The city is reviewing a permit to demolish the 5,850-square-foot building at a project cost of $166,275.
Michael Lloyd Hauling Inc. is the contractor.
The site is at southwest Main Street and West First Street within the JEA Main Street Laboratory complex.
Duval County Property Appraiser records show the building was developed in 1940. It also is addressed as 1002 N. Main St.
The 30-mile Emerald Trail is designed to comprise pathways, green ways and parks to connect Downtown Jacksonville with businesses, schools and transit and to connect 14 historical neighborhoods.
The first phase of the Emerald Trail opened May 6 with completion of network expected by 2030.
JEA Public Information Officer Karen McAllister said Aug. 14 that the utility bought the property, which is 6.5 acres, in 1998 and has its Main Street laboratory on the site.
JEA has not used the smaller building set for demolition.
McAllister said an initial estimate to rehabilitate the building came in at $4.7 million in June 2022. That did not include interior build-out, technology or security infrastructure.

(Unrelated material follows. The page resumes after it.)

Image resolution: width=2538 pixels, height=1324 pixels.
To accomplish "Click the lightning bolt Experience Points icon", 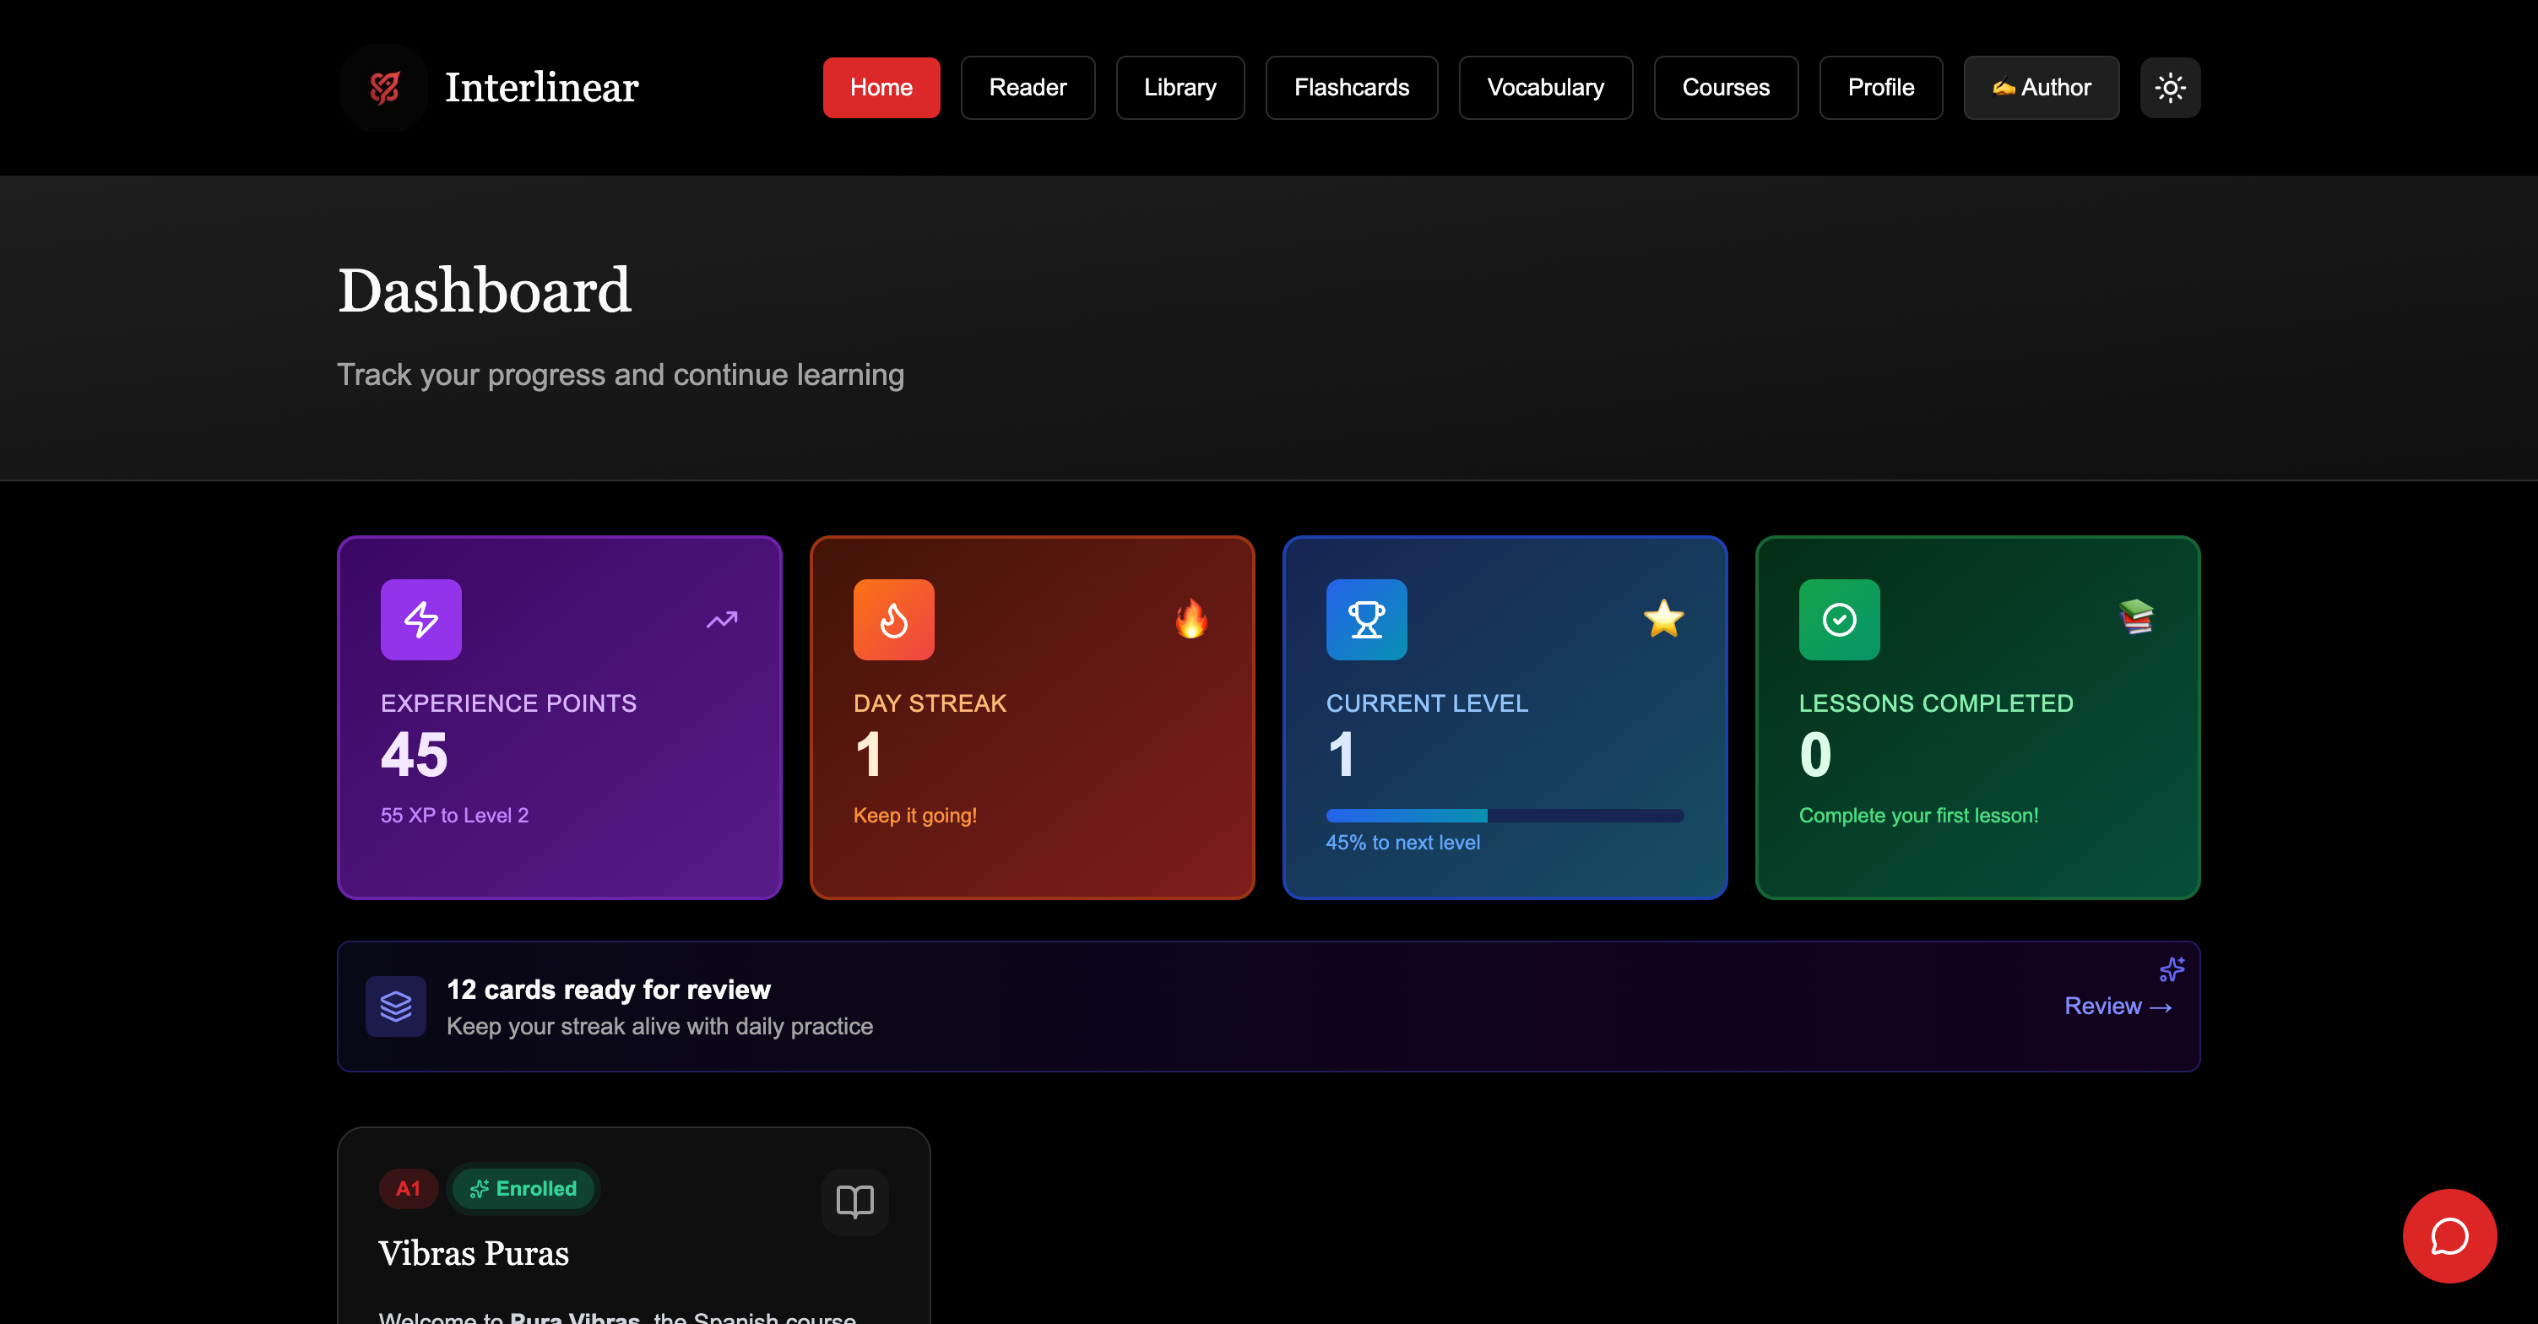I will click(421, 619).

“It would have been a significant investment to bring it up to safety standards,” she said.
JEA provided photos from the 1990s that include a building plaque, which has since been removed, showing the structure was the Jacksonville Public Health Clinic erected by the W.P.A. in 1940. Fred W. Buck Jr. was the architect.

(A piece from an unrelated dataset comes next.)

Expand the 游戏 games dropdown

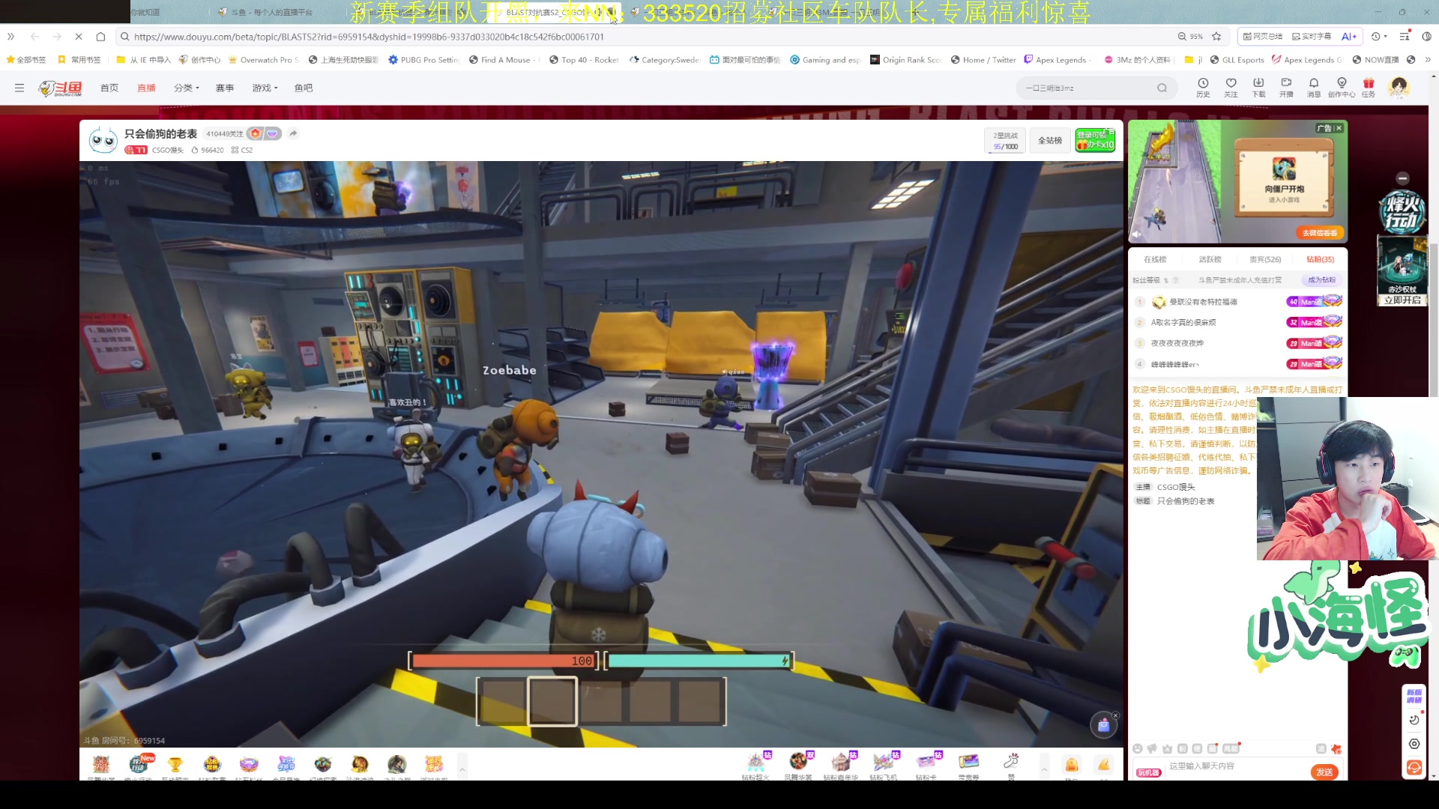265,88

President Franklin D. Roosevelt created the Works Progress Administration in 1935 as a New Deal agency to provide jobs after the Great Depression.
After demolition, JEA intends to develop the site with more landscaping “for more beautification of the property adjacent to the Emerald Trail,” McAllister said.
Demolition is expected by the end of September. Permit documents show the procedure would be a track-mounted excavator with hydraulic grapple.
The Jacksonville Historic Preservation Commission reviewed and approved the demolition request. The 84-year-old structure is in the Springfield historic overlay.
The commission voted to grant the certificate of appropriateness for the demolition and executed it July 3.
“A structural engineer report found the structure to be unsafe and beyond repair,” said a Jacksonville Planning and Development Department staff report that recommended approval of the demolition order.
The report said that while the building is listed as a noncontributing structure within the nationally designated Springfield Historic District, staff found it “unable to properly convey the architectural significance and importance of the historic district.”
During a May 8 inspection, staff found that inside, there were "substantial areas of water damage, extensive mold and mildew damage, and wood rot on the framing pieces of the structure.”
There also were threats of flooding from Hogans Creek, which is on the south side of the building.
“Hogans Street has been identified as a high risk area for flooding and storm surge,” the report said.